---- Provided entries

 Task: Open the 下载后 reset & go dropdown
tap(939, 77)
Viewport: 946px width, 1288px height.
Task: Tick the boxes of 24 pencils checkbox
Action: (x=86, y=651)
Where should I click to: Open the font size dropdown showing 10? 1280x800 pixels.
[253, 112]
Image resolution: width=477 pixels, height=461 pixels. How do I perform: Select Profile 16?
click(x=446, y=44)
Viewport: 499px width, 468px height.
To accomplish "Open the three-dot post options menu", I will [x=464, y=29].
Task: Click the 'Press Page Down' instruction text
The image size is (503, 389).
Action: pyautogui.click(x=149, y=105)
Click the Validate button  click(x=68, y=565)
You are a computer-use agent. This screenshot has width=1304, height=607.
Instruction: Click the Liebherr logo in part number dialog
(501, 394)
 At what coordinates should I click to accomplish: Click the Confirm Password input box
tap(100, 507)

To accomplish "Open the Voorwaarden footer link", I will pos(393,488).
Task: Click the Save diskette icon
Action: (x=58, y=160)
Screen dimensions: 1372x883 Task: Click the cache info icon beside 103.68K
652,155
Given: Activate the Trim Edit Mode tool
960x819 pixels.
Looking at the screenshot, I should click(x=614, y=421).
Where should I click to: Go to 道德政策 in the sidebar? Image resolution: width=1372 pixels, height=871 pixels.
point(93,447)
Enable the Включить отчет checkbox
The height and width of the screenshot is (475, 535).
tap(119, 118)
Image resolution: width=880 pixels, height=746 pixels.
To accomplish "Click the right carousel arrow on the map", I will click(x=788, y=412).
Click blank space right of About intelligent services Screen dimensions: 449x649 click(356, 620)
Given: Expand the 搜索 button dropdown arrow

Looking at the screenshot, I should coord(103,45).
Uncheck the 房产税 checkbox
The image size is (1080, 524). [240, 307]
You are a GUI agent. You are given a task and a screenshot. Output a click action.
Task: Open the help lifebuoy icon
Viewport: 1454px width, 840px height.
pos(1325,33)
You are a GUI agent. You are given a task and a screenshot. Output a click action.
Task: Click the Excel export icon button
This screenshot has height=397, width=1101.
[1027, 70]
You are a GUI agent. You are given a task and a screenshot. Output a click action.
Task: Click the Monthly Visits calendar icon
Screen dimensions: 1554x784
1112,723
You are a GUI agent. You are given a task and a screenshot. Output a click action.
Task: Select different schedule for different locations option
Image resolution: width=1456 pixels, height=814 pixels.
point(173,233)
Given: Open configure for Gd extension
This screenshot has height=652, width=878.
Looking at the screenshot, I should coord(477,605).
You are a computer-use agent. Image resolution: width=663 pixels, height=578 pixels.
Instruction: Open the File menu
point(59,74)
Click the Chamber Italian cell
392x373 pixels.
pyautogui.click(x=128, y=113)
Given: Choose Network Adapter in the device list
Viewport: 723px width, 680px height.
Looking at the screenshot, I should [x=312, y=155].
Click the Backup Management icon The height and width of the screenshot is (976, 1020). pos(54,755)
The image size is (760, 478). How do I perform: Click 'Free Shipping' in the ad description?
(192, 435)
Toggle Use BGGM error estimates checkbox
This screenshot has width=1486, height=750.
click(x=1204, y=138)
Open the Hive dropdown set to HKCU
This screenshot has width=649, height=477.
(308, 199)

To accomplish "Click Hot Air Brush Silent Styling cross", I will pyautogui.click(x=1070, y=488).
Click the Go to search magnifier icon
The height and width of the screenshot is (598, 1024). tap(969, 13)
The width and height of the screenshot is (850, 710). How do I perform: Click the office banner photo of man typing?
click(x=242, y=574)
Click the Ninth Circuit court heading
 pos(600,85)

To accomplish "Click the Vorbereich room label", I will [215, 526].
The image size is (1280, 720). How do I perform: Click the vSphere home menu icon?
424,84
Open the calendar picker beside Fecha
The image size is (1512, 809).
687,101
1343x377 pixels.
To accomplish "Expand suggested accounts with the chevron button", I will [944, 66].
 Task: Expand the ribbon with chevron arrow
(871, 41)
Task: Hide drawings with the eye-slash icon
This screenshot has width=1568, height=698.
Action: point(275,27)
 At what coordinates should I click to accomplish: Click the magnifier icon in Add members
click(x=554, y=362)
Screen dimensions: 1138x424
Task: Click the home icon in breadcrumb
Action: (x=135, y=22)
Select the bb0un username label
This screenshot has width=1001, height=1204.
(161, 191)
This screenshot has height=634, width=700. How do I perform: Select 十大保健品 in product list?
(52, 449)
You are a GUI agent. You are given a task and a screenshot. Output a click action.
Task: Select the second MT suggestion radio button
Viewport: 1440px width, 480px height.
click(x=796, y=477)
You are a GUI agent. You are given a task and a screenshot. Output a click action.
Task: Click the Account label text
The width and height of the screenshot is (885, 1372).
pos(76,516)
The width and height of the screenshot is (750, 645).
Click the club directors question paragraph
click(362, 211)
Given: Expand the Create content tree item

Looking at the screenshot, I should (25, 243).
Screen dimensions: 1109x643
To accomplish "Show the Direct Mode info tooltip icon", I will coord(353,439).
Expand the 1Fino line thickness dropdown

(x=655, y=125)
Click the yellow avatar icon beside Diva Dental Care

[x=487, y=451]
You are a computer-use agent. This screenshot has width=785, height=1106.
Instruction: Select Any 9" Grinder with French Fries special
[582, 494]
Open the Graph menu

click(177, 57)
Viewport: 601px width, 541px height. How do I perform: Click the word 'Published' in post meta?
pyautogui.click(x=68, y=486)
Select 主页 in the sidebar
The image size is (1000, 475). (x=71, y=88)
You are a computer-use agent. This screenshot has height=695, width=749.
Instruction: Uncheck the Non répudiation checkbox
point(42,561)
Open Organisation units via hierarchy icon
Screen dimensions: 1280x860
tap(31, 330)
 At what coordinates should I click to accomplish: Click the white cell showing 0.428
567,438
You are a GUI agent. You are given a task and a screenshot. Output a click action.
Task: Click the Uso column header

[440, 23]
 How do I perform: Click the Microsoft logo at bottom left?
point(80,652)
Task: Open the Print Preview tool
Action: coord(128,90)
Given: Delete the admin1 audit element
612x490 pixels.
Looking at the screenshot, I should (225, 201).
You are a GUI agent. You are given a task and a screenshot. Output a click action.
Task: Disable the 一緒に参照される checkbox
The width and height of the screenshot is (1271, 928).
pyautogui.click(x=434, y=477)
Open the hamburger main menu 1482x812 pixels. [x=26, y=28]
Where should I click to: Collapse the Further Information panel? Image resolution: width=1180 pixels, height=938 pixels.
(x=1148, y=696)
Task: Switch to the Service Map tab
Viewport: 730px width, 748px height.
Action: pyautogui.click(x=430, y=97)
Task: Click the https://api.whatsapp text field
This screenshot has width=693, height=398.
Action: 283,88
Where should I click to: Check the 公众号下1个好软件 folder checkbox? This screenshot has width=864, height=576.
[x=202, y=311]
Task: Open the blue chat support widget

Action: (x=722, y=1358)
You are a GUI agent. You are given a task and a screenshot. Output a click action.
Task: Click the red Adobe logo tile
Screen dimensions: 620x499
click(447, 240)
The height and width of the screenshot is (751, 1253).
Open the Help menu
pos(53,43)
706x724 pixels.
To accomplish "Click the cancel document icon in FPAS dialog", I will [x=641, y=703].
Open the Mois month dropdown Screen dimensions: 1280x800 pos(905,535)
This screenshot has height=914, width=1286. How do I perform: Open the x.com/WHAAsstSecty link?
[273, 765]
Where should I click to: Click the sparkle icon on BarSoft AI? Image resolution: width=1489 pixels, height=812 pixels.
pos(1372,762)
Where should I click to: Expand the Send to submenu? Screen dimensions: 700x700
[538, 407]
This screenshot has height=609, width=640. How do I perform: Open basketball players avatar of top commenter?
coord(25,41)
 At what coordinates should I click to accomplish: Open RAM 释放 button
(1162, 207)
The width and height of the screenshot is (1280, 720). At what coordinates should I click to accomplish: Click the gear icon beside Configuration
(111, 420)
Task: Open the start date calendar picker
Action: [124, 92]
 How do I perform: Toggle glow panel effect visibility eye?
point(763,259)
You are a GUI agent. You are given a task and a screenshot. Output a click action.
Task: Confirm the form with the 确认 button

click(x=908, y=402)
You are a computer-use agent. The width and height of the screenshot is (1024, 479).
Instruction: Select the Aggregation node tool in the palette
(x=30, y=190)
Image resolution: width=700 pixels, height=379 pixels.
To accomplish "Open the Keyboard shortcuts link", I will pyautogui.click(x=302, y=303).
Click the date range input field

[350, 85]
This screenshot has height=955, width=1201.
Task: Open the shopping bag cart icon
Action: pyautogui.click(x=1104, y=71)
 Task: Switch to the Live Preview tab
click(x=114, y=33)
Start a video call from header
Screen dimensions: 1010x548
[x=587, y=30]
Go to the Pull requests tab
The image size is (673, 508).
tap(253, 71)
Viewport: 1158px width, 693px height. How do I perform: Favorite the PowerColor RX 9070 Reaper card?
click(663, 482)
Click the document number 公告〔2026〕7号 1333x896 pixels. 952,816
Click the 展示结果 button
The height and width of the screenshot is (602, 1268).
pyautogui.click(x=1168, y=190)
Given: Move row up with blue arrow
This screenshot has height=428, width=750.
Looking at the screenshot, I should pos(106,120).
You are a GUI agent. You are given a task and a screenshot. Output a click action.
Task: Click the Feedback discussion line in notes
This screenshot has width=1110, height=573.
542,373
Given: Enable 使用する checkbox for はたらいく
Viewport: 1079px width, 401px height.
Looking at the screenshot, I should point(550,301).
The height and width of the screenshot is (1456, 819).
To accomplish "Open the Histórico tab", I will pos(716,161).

--------

Work task
Output the lines above between the one holding "Given: Choose Network" and the one holding "Task: Hide drawings with the eye-slash icon", inclusive, with nothing before or after them.

Written solution
Given: Choose Network Adapter in the device list
Viewport: 723px width, 680px height.
Looking at the screenshot, I should [x=312, y=155].
Click the Backup Management icon The height and width of the screenshot is (976, 1020). pos(54,755)
The image size is (760, 478). How do I perform: Click 'Free Shipping' in the ad description?
(192, 435)
Toggle Use BGGM error estimates checkbox
This screenshot has width=1486, height=750.
click(x=1204, y=138)
Open the Hive dropdown set to HKCU
This screenshot has width=649, height=477.
(308, 199)

To accomplish "Click Hot Air Brush Silent Styling cross", I will pyautogui.click(x=1070, y=488).
Click the Go to search magnifier icon
The height and width of the screenshot is (598, 1024). tap(969, 13)
The width and height of the screenshot is (850, 710). How do I perform: Click the office banner photo of man typing?
click(x=242, y=574)
Click the Ninth Circuit court heading
 pos(600,85)

To accomplish "Click the Vorbereich room label", I will [215, 526].
The image size is (1280, 720). How do I perform: Click the vSphere home menu icon?
424,84
Open the calendar picker beside Fecha
The image size is (1512, 809).
687,101
1343x377 pixels.
To accomplish "Expand suggested accounts with the chevron button", I will [944, 66].
 Task: Expand the ribbon with chevron arrow
(871, 41)
Task: Hide drawings with the eye-slash icon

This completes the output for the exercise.